Aha! So you haven't done double or triple integrals yet. It's a case of the physics teacher asking you to apply math you haven't been taught yet (as happens far too often). This will be covered in a course on multi-variable calculus, but here is an overview:

You can think of a function that is a function of three independent variables, rather than just one: f(x,y,z). So, in other words, the value of the function is affected by changing x, or y, or z. So, the domain over which the function varies is a volume in 3D space, rather than just a set of real numbers (a 1D space). To integrate this function over a certain volume, you can set up a triple integral:

[tex] \int\int\int_V f(x,y,z) dV = \int_a^b \int_c^d \int_e^f f(x,y,z)\,dxdydz [/tex]
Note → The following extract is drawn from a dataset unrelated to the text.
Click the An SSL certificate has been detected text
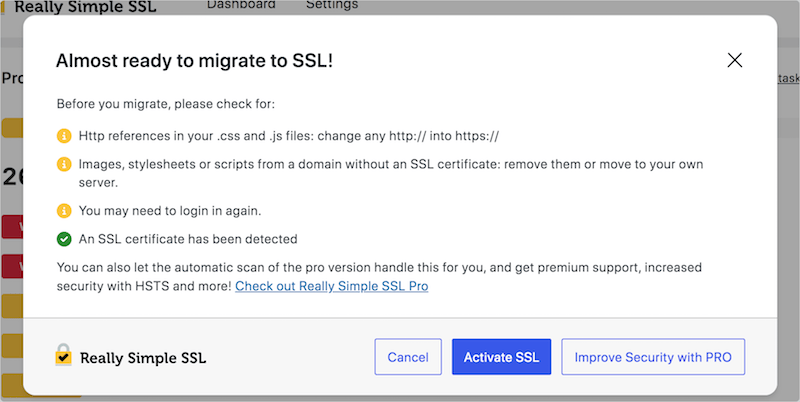The image size is (800, 402). [x=188, y=239]
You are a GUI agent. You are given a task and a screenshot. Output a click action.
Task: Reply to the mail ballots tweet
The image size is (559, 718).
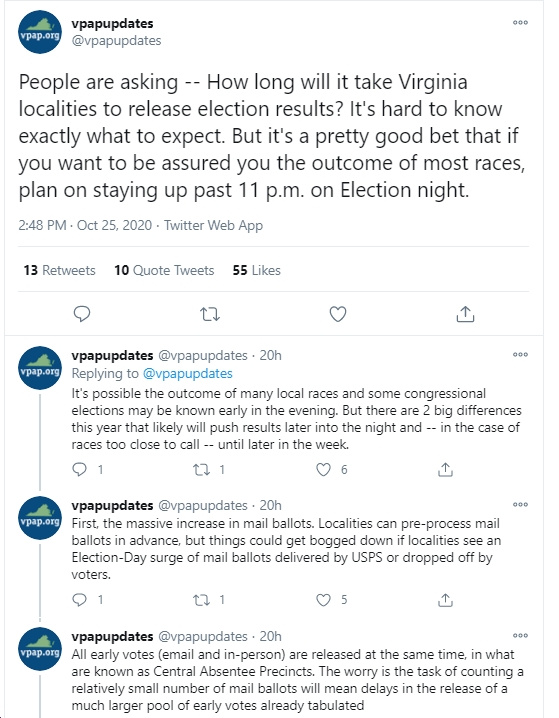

(Note: I was lazy about including all three integral signs to denote the volume integral some of my posts above, and it is a common shorthand to use only one until you introduce specific coordinates). The limits of integration here define the boundaries of the volume over which you are integrating (a box in this case).

The way to think about the right hand side above is as a set of NESTED 1D integrals:

[tex] \int_a^b \left( \int_c^d \left( \int_e^f f(x,y,z)\,dx\right)dy\right)dz [/tex]

So, FIRST you integrate the function over x, keeping y and z constant. Then you take the result of that, and integrate it over y. Then you take the result of that, and integrate it over z.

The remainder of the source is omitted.